Medications implicated in diarrhoea or loose stool |
---|
Metformin |
Magnesium‐containing antacids |
Proton pump inhibitors |
Aminosalicylates |
Digoxin |
Methyldopa |
Antibiotics |
Acarbose |
Colchicine |
Non‐steroidal anti‐inflammatory drugs |
Sorbitol (found in sugar‐free preparations and confectionary) |
Laxatives |
Medications inducing constipation |
Opioids |
Drugs with anticholinergic effects |
Tricyclic antidepressants |
OAB medications |
Calcium channel blockers |
Loperamide |
Iron preparations |
Drugs increasing GI motility |
Metoclopramide |
Macrolide antibiotics |
Domperidone |
Drugs that alter anal sphincter tone |
Nitrates Beta blockers PDE‐5 inhibitors |
Faecal incontinence is associated with significant personal and healthcare resource use, although accurate data are sparse.6 Costs include both direct costs, such as containment products, care staff time, and laundry of clothes and bedsheets, and indirect costs, including work absenteeism of both the sufferer and their care partners, as well as dealing with complications of faecal incontinence such as UTIs. The total cost of faecal incontinence in the US is estimated to exceed $16 billion annually, and this is likely an underestimate.
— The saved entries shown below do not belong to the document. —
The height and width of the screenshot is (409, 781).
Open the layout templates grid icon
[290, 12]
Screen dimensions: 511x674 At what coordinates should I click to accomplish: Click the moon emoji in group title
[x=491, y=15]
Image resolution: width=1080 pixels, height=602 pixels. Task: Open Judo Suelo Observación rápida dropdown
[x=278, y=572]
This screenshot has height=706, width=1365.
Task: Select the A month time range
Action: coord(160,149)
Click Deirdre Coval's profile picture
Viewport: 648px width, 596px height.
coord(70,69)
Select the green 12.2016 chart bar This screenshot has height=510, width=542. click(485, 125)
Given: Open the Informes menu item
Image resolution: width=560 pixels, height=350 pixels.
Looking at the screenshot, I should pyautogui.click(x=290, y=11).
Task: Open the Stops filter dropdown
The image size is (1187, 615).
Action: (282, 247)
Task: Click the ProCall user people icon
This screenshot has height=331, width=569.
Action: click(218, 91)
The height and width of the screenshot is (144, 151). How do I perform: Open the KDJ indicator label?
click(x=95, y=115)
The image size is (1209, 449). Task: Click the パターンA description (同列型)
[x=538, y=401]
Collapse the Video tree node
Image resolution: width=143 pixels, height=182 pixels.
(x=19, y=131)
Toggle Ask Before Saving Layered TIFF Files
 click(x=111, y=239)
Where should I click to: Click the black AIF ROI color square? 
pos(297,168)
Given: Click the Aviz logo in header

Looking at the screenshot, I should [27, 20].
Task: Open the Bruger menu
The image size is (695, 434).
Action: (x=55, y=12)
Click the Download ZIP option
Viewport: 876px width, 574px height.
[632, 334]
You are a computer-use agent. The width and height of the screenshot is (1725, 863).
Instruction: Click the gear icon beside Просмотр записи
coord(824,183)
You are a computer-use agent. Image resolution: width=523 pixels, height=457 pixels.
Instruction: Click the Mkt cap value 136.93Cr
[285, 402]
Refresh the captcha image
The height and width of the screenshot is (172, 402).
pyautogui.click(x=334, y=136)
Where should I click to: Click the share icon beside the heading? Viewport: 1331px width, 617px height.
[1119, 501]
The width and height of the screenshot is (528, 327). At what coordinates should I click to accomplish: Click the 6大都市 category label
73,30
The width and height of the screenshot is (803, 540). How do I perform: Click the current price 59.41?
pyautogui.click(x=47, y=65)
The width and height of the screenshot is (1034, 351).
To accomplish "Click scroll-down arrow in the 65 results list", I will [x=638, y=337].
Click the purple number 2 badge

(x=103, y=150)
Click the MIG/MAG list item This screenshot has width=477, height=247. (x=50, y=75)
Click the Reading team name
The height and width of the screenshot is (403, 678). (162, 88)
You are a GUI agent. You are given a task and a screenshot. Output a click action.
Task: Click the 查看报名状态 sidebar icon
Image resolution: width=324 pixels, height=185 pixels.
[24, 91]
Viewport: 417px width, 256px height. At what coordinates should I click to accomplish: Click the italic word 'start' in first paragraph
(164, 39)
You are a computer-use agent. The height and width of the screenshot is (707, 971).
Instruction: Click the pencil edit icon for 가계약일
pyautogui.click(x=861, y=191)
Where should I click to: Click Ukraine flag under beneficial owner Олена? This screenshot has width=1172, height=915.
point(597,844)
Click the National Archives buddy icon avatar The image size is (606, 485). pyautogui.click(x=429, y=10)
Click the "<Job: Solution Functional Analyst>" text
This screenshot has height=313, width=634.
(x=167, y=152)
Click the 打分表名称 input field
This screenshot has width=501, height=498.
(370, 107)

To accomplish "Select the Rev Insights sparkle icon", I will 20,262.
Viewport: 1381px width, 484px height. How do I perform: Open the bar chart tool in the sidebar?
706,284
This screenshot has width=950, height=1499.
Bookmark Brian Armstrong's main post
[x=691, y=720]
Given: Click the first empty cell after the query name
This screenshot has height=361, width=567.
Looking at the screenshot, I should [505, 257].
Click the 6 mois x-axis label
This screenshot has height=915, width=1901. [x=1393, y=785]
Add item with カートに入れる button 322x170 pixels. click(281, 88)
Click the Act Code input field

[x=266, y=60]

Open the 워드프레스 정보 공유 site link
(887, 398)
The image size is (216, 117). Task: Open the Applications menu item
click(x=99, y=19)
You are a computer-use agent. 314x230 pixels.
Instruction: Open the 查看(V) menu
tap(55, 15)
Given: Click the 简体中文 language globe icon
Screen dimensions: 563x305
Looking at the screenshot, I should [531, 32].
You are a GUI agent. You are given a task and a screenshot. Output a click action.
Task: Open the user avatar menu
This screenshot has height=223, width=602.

Assessment of faecal incontinence
Given that people with faecal incontinence often will not volunteer that information, active case finding is essential in at‐risk groups, including those with frailty, neurological disease, or urinary incontinence and those taking potentially causative drugs such as opioids or metformin.
The goals of evaluating faecal incontinence in older adults should be to establish the frequency and severity of incontinence and the impact on the individual’s quality of life. Appropriate goal‐setting with the patient and their caregiver is essential, as well as exploring the extent to which treatment options are acceptable.
The mainstay of the assessment of faecal incontinence is the clinical history. This should include the duration of symptoms, frequency and consistence of normal, controlled bowel movements, frequency and consistency of faecal incontinence, and consistency to flatus. Objective assessment of stool consistency with the Bristol stool scale49 allows accurate and consistent description of stool types. An assessment of potentially contributing medical conditions as above, as well as a comprehensive drug history, including over‐the‐counter and dietary supplements, should also be taken. A functional history should be taken, covering the patient’s ability to identify and get to facilities and undress, get dressed, and wash their hands, as well as a description of the facilities available in the patient’s home, including access, grab rails, and the necessity to climb stairs. As with the assessment of urinary incontinence, asking the patient to go to the bathroom in the clinic and observing the process can be illuminating. A dietary history covering the intake of soluble and insoluble fibre, fruits, and vegetables is also important, and involving a dietician can be helpful.
The physical examination can help identify the underlying cause of faecal incontinence and should include as a minimum an abdominal examination, brief neurological examination, and digital rectal exam to assess anal tone, sensation, squeeze pressure, and faecal loading. The perineum should be inspected for dermatitis, haemorrhoids, surgical scars, fistulae, and rectal prolapse or ballooning of the perineum on straining, indicating weakness of the pelvic floor. In women, a vaginal exam to assess for posterior compartment prolapse should also be included. In those with a history or symptoms of cognitive impairment, a cognitive screening tool such as the Montreal Cognitive Assessment50 should be performed. The assessment of faecal incontinence is summarized in Table 19.2.